The film is typical for the period, especially as the name Corman is attached to the production. It's a genre film that faintly exhibits personal traits of the filmmaker, but is geared toward commercial success and exploitative reactions. Following Eating Raoul with Private Parts, traveling in reverse order, illustrates the way filmmaker's interests can break through the surface of a genre narrative without finding full expression. Private Parts is a diluted combination of Bartel's impulses, several previous films (most obviously Blow-Up and Psycho), and genre intrepidity. In Not Quite Hollywood QT talks about the one scene everyone talks about in a good genre film, the scene that's complete 'what the fuck' and 'did they just do that' material. Private Parts has that scene, which Quint of AICN also mentioned in his recent write-up of the film.
I'd like to think that Bartel was inspired by Bava at the time. I know he was around Joe Dante, and I know Dante was into Bava. Regardless, the film plays out like an Italian genre film. There's murder, sexual perversion, mystery, suspense, drama - there are all the qualities that make a film exciting and interesting. This is how it fails: it doesn't wholly commit itself to one idea. It shares qualities with many films but fails to become its own.
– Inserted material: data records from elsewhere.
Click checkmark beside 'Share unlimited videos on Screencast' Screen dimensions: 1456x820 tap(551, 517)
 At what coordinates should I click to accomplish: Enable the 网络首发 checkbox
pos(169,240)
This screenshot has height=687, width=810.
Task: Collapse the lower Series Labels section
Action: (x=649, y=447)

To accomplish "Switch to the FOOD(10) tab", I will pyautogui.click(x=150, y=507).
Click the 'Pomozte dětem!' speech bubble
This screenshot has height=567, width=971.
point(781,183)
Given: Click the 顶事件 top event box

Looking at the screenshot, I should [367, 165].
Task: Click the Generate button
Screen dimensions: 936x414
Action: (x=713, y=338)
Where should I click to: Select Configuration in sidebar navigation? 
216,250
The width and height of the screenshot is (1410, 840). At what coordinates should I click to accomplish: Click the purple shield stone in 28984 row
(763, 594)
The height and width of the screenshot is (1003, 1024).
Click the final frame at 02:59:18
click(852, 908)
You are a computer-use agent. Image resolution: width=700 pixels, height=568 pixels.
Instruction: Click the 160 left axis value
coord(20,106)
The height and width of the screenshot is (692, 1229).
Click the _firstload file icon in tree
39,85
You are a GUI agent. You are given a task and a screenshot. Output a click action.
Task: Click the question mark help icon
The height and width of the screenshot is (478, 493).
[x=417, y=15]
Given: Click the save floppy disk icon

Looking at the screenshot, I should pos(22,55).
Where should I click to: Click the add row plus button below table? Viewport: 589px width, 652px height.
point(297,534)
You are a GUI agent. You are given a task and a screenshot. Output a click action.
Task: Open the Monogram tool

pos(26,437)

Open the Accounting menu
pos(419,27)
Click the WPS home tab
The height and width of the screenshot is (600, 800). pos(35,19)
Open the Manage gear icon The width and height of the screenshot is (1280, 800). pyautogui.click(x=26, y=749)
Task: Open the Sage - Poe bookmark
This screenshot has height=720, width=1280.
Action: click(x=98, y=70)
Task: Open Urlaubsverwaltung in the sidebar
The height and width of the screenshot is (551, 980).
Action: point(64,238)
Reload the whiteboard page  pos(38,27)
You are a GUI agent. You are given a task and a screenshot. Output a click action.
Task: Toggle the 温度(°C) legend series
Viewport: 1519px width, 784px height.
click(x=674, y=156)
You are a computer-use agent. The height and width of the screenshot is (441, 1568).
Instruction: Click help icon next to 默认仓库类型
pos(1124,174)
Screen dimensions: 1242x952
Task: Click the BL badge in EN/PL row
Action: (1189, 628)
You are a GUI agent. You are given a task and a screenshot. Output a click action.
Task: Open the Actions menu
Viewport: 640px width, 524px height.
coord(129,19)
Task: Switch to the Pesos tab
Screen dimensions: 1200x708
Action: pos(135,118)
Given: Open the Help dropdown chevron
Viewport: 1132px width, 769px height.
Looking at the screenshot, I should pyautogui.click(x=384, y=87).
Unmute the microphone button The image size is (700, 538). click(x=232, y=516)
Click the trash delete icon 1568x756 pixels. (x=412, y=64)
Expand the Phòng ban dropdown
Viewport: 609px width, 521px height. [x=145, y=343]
Development of story and plot is the primary concern, and all peripheral components of filmmaking, including characters, are driven toward a final revelation, or simple audience titillation. Not that Bava had fully realized characters, but he had fully realized films, movies that were cinematically excessive. Bartel totters between character-driven and genre-driven, and wedges these two on his filmmaking inclinations.
It works to the extent that Bartel is an interesting person, a competent filmmaker, and has a bizarre script to draw from. A tapestry of peculiar Los Angeles eccentrics is the direct link between this and Eating Raoul. I love the way Bartel views LA in both films. The problem is in Private Parts the characters, the unusual LA personalities, aren't allowed to steer the film. They're pushed into the background, and to describe them is to simply reduce them to their exploitative and attractive features: a man-loving priest, a sexually oppressed photographer, a time trapped old woman, an alcoholic, an innocent midwestern girl. The tone of Eating Raoul is determined by its characters' mindset. When that happens it makes every shift in the narrative feel like a furthering of character development. That's the difference between a good genre film and a great genre film, generally speaking.
Private Parts is exciting and easy to watch and not a bad film: there is one scene in particular I rewatched about twenty times. But the difference between it and Eating Raoul is significant. Eating Raoul feels like a film made by a man, and Private Parts feel like a movie produced through a system.